Recent Trends in Chemotherapy for Intermediate and High Grade Non-Hodgkin's Lymphoma
Richard I. Fisher, M.D.
Coleman Professor of Oncology, Director Cardinal Bernardin Cancer Center, Loyola University Medical Center, 2160 S. First Avenue, Maywood, IL. 60153.
Abstract
Therapy for aggressive non-Hodgkin's lymphomas has undergone significant evolution in the last 25 years. First generation combination chemotherapy studies produced complete response rates (CRs) of 45-53% with 30-37% long term survivors. New treatment programs aimed at increasing CRs were then developed with the assumption that the additional CRs would also become long term disease free survivors. Initial reports of single institution pilot studies with third generation regimens suggested 68-86% Crs and 58-69% survival; however, with longer follow-up, the survival decreased.
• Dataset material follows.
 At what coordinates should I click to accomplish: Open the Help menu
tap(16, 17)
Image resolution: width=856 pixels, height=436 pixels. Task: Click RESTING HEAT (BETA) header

Furthermore confirmatory national Phase II trials using these newer regimens produced CRs of only 49-65% and survival of 50-61%. Thus ultimate conclusions concerning the efficacy of these new regimens awaited the results of prospective randomized trials. The Southwest Oncology Group (SWOG) conducted a randomized trial comparing standard therapy, CHOP, to the third generation chemotherapy regimens, m-BACOD, ProMACE-CytaBOM, or MACOP-B. After six years, there is still no difference in response rate, progression-free survival, or overall survival between CHOP and the third generation regimens. For example the 6-year estimates of progression-free survival are CHOP 33%, m-BACOD 36%, ProMACE-CytaBOM 34%, and MACOP-B 32% (p =.41). The 6-year overall survival estimates are CHOP 42%, m-BACOD 40%, ProMACE-CytaBOM 46%, and MACOP-B 41% (p =.89). Furthermore, we have not identified any subset of patients who survived longer with the third generation regimens. However the cost and toxicity of the new regimens were higher. Based on the fact that fewer than 50% of these patients are cured, the best approach for any patient is an experimental approach designed to improve our ability to cure the disease. Examples of this include: 1) increasing the dose intensity of drugs used in standard regimens, 2) preventing the development of drug resistance, and 3) autologous bone marrow transplant and or peripheral stem cell support as rescue from marrow ablative chemotherapy. If a patient is not eligible or doesn't wish to participate in a clinical trial, CHOP as inadequate as it is, remains the gold standard.